Bizi uçuracağı söylenen sistem uçuruma sürüklüyor. Ekonomi başta neredeyse tüm alanlarda kötüleşme, gerileme yaşıyoruz. Gerçeklerin iktidara yakın küçük bir azınlık dışında hemen herkesi her kesimi acıttığı bir dönemdeyiz. Hayat hakikattir ve hakikat hükmünü icra ediyor. Ham hamasete dayalı ekonomik bağımsızlık savaş veriyoruz, dünyada parmakla gösteriliyoruz, dış güçler bizi kıskanıyor masalı da artık halkta karşılık bulmuyor. Gelinen nokta itibariyle tek sorumlu var o da iktidar. Zira ülkeyi 18 yıldan beri güçlü halk destekli olarak o yönetiyor. Ama bunun anlaşılmasını engellemek için sürekli sanal soyut tartışmalarla büyük oranda hakim olduğu medya marifetiyle toplumun zihnini meşgul ediyor.

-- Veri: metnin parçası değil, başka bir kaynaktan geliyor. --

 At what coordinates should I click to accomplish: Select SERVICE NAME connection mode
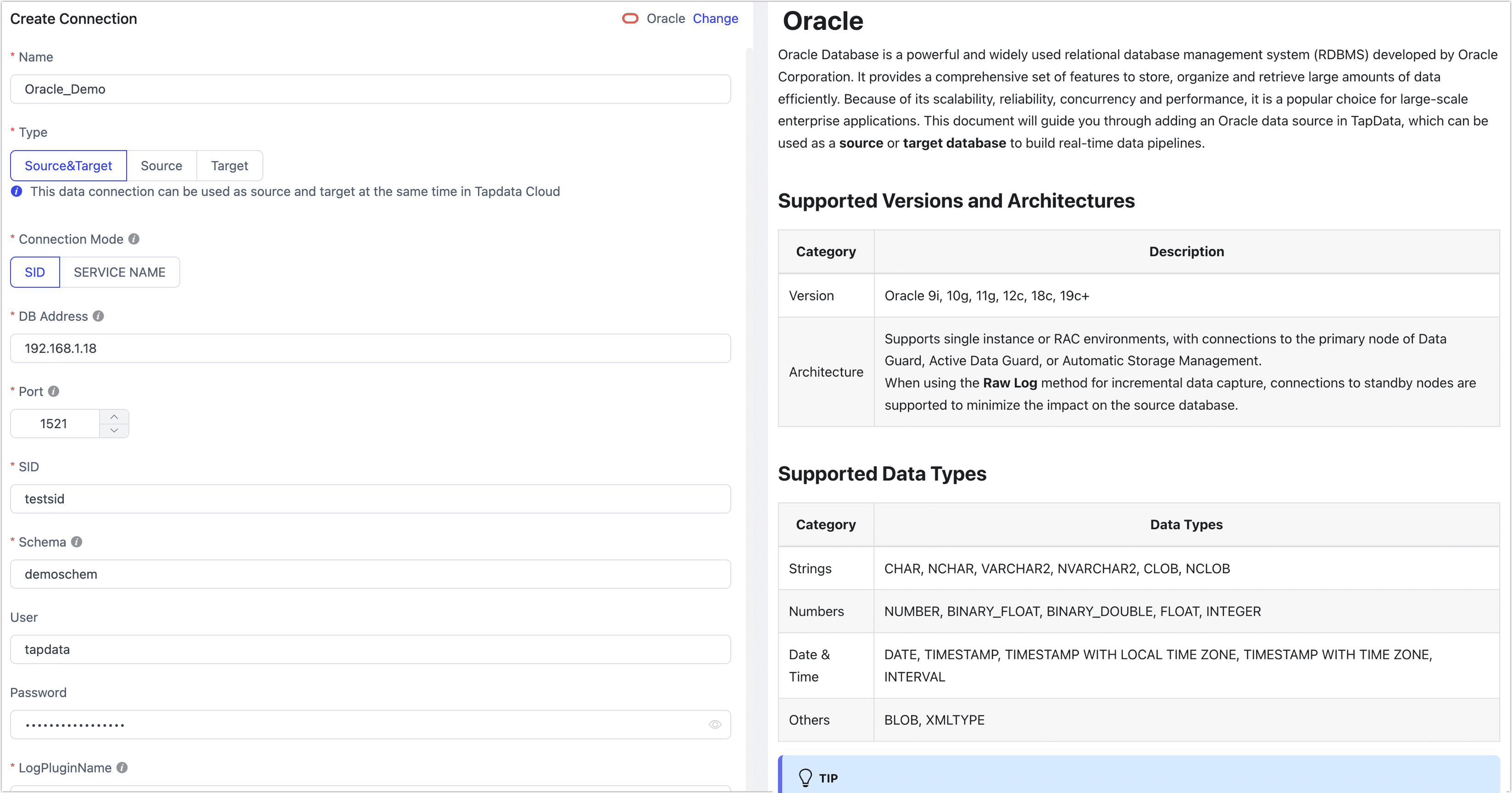(x=119, y=272)
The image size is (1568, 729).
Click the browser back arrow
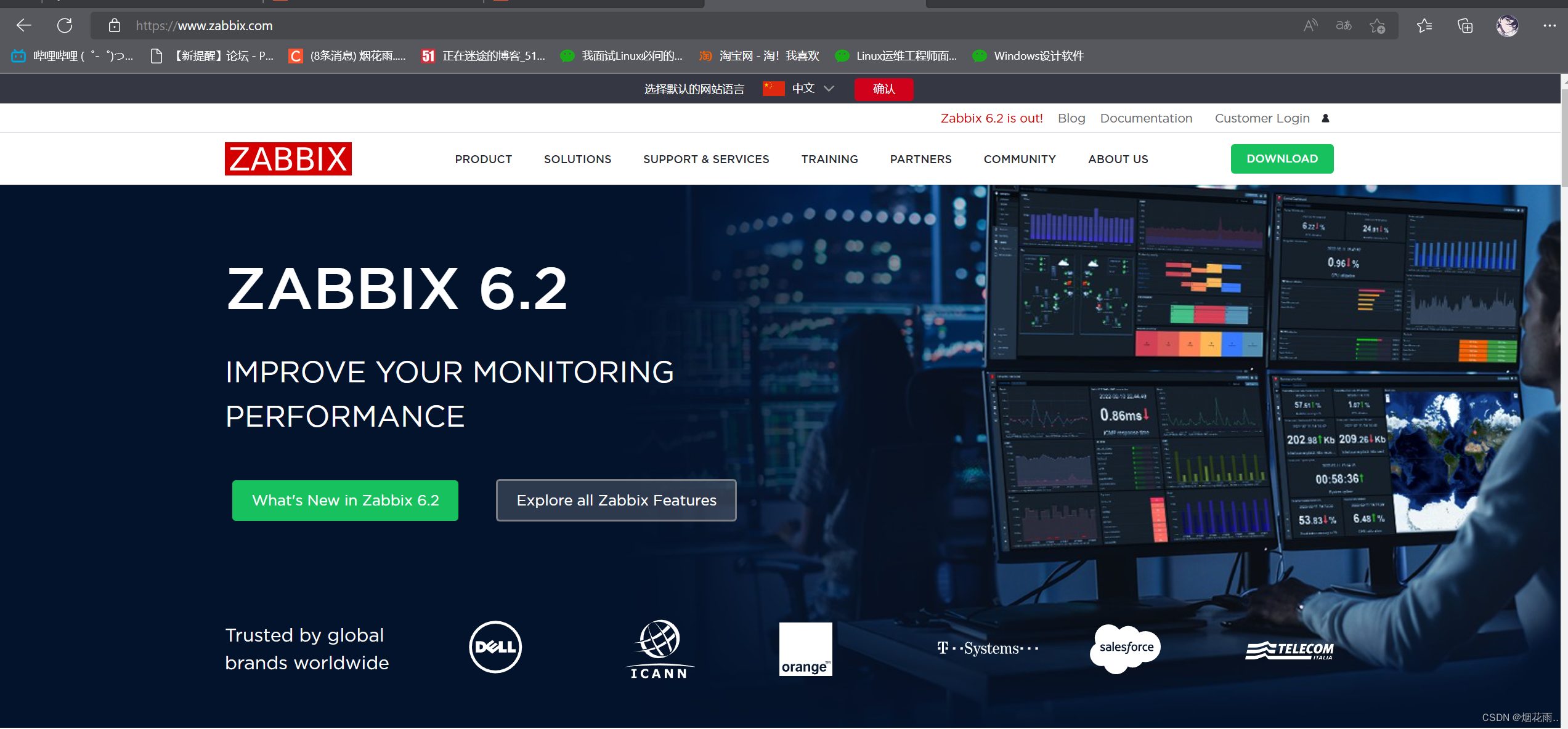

Açıkça söyleyelim yazalım ve haykıralım. Bu hale gelmemizin sebebi kötü yönetim suçlusu da iktidardır. Halkımızın da artık sanal kurgu gündemler yerine yaşadığı geçim zorluğu, işsizlik, yoksulluk gerçeğine bakıp değerlendirme yapması ve karar vermesi lazım gelir. Örneğin; "Ekonomi kötüyse bu kadar araba nasıl satılıyor?" diyeni alkışlamak yerine benim niye arabam yok? "Ekonomik kriz varsa bu kadar evi kim alıyor?" denildiğinde krediyle aldığım evin borcunu ömrüm boyunca ödeyeceğim bununla övünme!. "Çalışmak isteyene iş mi yok? denilince üniversite mezunu milyonlar işsiz ev genci oldular ne işi be adam diye en azından zihnen isyan etmeli değil mi? Mazota gelen zam için aman arabam yok bisikletim yakıtsız deyip, hayatında hiç geçemeyeceği köprüyle övünen ama dolaylı vergiler yoluyla finanse ettiğini bilmeyen ahalimiz de durumu öğrenmeye gayret sarf etmeli ve düşünmeli değil mi?
Düşündüğünde gece borç dilenip gündüz salvo atış poligonu “dış mihraklar”, “büyük güçler” edebiyatına inanmayacak ve kanmayacaktır. Kime karşı ne savaşı veriyoruz, bize kim saldırıyor, 18 yıldır şahikalar yaratan iktidarımız işbaşında, ne ara öldük de, diriliş, medeniyet, mefkure dava gibi afaki kavramlarla dolaba konup sallanıyoruz? Ne oluyoruz diye düşünüp ham hamaseti bir kenara koyup bugünün gerçeklerinin diliyle can yakıcı tüm sorunlarımızı açık ve hatta radikal biçimde konuşmalıyız.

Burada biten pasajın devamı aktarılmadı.